▶ GIVEN RECORDS:
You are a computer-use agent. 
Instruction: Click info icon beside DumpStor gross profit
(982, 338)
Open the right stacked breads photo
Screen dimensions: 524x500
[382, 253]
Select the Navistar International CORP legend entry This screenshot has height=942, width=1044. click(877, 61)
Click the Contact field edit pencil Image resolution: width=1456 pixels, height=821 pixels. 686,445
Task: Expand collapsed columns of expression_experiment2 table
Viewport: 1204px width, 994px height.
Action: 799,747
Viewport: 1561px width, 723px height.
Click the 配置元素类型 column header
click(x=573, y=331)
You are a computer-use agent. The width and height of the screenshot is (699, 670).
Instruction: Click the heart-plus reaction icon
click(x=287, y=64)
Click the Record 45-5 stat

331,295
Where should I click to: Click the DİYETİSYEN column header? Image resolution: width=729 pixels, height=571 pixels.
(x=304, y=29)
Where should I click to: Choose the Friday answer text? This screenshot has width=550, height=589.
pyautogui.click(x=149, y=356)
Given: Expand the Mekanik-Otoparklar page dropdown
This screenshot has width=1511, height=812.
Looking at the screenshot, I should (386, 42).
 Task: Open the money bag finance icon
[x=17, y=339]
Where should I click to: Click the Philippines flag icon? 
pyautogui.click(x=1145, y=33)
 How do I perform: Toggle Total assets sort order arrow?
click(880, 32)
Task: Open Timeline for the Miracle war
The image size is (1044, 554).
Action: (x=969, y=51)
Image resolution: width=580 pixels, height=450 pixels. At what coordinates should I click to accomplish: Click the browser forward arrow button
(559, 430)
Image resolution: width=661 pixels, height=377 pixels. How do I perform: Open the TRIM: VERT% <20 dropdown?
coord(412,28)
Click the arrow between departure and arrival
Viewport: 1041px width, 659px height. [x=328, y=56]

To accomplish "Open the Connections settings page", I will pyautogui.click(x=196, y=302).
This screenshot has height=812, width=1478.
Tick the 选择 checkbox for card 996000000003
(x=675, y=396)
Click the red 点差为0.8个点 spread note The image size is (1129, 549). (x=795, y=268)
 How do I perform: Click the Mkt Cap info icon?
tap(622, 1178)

▶ EXERCISE REQUIREMENTS: From the records above, transcribe without alteration every line from the one with "Given: Expand the" to the one with "Task: Open Timeline for the Miracle war", inclusive.

▶ ANSWER SPACE:
Given: Expand the Mekanik-Otoparklar page dropdown
This screenshot has width=1511, height=812.
Looking at the screenshot, I should (386, 42).
 Task: Open the money bag finance icon
[x=17, y=339]
Where should I click to: Click the Philippines flag icon? 
pyautogui.click(x=1145, y=33)
 How do I perform: Toggle Total assets sort order arrow?
click(880, 32)
Task: Open Timeline for the Miracle war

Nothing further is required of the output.